APU also worked with the students to create a “safe space” for all students, according to the school’s student paper ZU Media.
Effective this fall 2018 semester, Azusa Pacific removed language from its student standard of conduct agreement that prohibited public LGBTQ+ relationships for students on campus. As an evangelical institution, APU still adheres to the Biblical principles of human sexuality—the belief that “sexual union is intended by God to take place only within the marriage covenant between a man and a woman” remains a cornerstone of the university’s foundation.
This change is a result of much dialogue between students and administration. For years, LGBTQ+ students at APU have run an underground support group called Haven. However, because they weren’t endorsed by APU as an official club, they couldn’t gather on campus or advertise their meetings.
The group met in apartments around APU because members only knew about Haven by word-of-mouth. Members of Haven were motivated to have their voices heard after an APU faculty member was the target of a hate crime on campus, where LGBTQ+ slurs were used against him.
Talking to Administrators
Members of Haven reportedly got help from fellow LGBTQ+ organization Brave Commons when discussing the issue of equality with the school’s administration. Eventually, the school actually did something.

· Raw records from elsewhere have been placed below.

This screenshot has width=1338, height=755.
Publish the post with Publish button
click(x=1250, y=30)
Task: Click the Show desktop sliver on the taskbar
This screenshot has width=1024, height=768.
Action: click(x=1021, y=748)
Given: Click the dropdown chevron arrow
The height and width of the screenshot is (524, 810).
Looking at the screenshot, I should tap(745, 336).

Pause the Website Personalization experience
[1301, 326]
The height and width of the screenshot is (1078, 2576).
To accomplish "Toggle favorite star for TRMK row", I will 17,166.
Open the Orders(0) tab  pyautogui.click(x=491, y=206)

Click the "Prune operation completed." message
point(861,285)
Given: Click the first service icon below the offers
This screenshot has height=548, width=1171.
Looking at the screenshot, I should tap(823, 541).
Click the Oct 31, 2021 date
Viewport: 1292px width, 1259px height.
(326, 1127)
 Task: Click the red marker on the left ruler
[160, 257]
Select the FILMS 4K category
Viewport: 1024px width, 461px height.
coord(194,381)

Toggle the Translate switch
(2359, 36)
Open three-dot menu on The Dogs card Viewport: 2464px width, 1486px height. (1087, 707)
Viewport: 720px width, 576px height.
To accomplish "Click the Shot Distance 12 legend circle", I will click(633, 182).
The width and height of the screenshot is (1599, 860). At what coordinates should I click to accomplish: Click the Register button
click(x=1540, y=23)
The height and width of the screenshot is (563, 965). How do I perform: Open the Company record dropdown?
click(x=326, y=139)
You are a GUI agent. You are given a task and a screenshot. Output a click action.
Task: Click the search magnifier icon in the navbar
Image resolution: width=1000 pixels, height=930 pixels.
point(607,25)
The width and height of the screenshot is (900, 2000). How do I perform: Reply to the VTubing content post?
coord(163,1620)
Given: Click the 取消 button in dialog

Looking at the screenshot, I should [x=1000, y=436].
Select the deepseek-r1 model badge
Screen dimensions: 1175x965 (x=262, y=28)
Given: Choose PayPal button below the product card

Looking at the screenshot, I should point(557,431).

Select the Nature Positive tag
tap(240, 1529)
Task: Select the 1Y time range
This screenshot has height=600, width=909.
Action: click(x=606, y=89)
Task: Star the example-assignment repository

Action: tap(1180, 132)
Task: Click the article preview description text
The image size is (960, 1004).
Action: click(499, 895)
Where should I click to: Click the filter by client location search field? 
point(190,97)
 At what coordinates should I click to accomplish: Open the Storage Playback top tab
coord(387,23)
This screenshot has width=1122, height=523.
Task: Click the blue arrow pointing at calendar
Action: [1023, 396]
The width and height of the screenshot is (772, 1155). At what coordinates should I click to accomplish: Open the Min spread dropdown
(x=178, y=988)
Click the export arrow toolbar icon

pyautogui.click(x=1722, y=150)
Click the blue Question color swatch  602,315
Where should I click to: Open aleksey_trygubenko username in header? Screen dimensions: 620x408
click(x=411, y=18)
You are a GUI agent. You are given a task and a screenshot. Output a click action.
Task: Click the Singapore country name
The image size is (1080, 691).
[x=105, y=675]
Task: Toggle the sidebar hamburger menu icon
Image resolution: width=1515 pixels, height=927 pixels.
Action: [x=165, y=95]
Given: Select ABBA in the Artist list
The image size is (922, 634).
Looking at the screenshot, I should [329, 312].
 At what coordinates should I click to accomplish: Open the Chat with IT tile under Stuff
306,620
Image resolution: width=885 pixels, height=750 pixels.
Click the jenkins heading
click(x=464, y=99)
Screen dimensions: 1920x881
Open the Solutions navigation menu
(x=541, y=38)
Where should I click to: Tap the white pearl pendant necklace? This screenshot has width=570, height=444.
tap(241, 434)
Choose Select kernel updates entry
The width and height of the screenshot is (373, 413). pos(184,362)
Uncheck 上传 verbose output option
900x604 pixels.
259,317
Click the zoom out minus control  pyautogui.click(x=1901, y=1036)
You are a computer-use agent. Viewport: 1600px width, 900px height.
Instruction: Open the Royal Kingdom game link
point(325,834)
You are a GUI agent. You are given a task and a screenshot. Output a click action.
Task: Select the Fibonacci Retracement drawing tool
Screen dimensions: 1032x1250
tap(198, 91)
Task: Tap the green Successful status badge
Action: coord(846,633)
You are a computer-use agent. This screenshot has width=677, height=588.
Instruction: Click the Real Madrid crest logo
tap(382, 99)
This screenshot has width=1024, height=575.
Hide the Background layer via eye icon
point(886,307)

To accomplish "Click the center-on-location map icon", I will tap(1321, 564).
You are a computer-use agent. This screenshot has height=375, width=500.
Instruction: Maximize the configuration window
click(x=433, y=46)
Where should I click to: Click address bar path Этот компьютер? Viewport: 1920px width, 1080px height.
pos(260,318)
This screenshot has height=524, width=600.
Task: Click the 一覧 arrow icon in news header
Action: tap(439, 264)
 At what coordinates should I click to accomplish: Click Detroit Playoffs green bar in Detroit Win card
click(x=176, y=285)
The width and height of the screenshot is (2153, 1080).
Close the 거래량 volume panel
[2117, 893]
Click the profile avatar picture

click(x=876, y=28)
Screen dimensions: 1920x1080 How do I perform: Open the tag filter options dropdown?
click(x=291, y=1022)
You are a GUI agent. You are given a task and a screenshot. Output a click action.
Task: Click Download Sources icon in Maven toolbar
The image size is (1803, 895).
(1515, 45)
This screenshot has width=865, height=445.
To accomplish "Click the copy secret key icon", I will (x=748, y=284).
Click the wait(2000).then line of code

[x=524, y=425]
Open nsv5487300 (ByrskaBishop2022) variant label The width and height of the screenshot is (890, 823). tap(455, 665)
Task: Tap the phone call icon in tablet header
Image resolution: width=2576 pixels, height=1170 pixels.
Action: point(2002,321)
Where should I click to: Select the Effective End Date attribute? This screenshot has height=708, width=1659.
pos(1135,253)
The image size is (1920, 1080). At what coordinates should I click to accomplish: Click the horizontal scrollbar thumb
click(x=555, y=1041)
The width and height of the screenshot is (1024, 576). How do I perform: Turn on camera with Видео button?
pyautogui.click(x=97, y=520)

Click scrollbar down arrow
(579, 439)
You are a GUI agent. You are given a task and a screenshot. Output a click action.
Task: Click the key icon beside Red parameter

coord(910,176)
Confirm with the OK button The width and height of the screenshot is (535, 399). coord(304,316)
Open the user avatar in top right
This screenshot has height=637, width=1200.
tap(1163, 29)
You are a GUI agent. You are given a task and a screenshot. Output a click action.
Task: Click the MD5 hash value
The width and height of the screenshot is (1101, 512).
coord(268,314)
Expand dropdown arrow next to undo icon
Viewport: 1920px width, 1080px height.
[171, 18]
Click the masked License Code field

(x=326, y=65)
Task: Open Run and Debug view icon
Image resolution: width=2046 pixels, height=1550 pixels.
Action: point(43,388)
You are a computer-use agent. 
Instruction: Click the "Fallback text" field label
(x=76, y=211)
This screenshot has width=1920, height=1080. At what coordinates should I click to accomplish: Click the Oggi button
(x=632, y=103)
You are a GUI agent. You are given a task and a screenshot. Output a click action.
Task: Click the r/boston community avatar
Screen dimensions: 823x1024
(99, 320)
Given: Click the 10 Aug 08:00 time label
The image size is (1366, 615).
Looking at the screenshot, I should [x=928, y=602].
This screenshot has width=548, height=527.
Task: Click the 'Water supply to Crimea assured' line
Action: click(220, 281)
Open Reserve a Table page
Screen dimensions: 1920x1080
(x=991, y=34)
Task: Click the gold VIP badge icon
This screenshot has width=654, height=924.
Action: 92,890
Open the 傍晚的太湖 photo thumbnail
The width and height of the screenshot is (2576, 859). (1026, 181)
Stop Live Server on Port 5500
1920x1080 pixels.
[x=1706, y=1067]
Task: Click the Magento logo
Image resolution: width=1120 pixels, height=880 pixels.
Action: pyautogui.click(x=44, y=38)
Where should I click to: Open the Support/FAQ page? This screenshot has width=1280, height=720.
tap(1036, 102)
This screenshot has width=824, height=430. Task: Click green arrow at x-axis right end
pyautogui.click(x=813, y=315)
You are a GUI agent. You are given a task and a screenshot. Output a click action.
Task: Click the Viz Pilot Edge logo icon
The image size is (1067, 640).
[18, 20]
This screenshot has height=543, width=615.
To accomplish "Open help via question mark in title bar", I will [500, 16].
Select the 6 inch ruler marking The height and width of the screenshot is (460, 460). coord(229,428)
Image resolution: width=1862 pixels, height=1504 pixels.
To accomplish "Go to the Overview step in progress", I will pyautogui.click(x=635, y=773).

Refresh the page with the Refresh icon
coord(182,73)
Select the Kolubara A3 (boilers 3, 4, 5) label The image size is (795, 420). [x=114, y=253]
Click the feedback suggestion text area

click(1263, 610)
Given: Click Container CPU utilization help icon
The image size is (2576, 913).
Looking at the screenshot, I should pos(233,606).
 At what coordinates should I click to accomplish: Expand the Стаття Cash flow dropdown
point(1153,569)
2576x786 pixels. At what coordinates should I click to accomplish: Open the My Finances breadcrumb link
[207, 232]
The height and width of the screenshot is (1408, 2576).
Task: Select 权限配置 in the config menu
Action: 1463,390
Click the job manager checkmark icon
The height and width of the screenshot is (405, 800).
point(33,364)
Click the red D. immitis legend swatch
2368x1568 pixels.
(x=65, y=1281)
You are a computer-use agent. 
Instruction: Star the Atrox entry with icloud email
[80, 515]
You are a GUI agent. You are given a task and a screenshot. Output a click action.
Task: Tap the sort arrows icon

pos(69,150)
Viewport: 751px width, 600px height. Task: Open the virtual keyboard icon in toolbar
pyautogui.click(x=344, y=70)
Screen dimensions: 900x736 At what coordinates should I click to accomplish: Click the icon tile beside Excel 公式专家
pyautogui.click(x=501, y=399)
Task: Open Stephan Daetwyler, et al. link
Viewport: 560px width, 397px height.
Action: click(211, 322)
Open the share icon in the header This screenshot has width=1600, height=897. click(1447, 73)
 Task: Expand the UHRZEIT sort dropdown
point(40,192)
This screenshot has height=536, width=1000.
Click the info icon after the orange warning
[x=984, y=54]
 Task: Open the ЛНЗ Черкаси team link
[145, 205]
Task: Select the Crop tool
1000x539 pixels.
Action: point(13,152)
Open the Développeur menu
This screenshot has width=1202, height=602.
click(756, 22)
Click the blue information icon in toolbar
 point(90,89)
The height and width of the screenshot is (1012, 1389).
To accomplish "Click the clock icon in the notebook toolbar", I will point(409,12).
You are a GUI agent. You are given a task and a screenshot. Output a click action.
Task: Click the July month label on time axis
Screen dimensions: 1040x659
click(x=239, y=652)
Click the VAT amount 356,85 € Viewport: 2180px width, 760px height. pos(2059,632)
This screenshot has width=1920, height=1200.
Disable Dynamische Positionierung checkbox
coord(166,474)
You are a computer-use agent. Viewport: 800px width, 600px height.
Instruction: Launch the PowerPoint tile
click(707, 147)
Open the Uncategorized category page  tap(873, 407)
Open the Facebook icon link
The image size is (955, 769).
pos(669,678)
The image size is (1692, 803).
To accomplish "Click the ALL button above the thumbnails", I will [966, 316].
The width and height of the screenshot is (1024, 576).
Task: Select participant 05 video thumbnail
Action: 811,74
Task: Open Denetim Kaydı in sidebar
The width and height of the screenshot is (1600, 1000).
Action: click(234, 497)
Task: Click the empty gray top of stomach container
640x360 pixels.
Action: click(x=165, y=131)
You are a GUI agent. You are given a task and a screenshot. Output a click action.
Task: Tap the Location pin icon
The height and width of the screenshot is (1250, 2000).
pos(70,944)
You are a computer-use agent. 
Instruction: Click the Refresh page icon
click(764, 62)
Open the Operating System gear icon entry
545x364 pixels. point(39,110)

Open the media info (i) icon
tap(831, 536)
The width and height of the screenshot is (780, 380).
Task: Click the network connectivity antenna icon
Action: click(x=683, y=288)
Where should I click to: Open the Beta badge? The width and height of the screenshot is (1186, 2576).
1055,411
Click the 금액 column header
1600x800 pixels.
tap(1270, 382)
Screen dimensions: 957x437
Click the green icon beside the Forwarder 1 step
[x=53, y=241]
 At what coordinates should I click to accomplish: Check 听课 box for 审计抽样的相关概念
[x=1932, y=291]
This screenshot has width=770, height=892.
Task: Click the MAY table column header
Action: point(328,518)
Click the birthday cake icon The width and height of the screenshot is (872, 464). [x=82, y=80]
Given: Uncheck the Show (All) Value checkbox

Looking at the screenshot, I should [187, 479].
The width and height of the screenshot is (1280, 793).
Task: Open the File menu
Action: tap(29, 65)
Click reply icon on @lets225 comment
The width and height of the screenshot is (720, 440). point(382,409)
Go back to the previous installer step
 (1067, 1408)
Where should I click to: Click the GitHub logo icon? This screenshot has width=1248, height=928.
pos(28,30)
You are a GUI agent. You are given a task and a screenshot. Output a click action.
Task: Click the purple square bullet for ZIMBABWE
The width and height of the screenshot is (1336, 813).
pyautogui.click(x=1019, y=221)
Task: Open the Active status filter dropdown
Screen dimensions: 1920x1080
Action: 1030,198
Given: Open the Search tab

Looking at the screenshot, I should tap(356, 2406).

The students spoke, and the administrative board listened. Associate Dean of Students Bill Fiala, Ph.D., said that as the board evaluated their code of conduct, they wanted to be attentive to equity.
“The changes that occurred to the handbooks around sexual behavior creates one standard for all undergraduate students, as opposed to differential standards for different groups,” Fiala said. “The change that happened with the code of conduct is still in alignment with our identity as a Christian institution. The language changed, but the spirit didn’t. Our spirit is still a conservative, evangelical perspective on human sexuality.”
In addition to this change to the code of conduct, the Office of Student Life has worked with students to co-create a pilot program to provide a safe space for LGBTQ+ students on campus.
This is a huge step forward, and that should be acknowledged, but the school has a long way to go before it is considered a bastion of LGBTQ+ equality. School officials will have to amend the spirit of their anti-gay prejudices, and not just the language of their code of conduct, if they want to truly step into the 21st Century.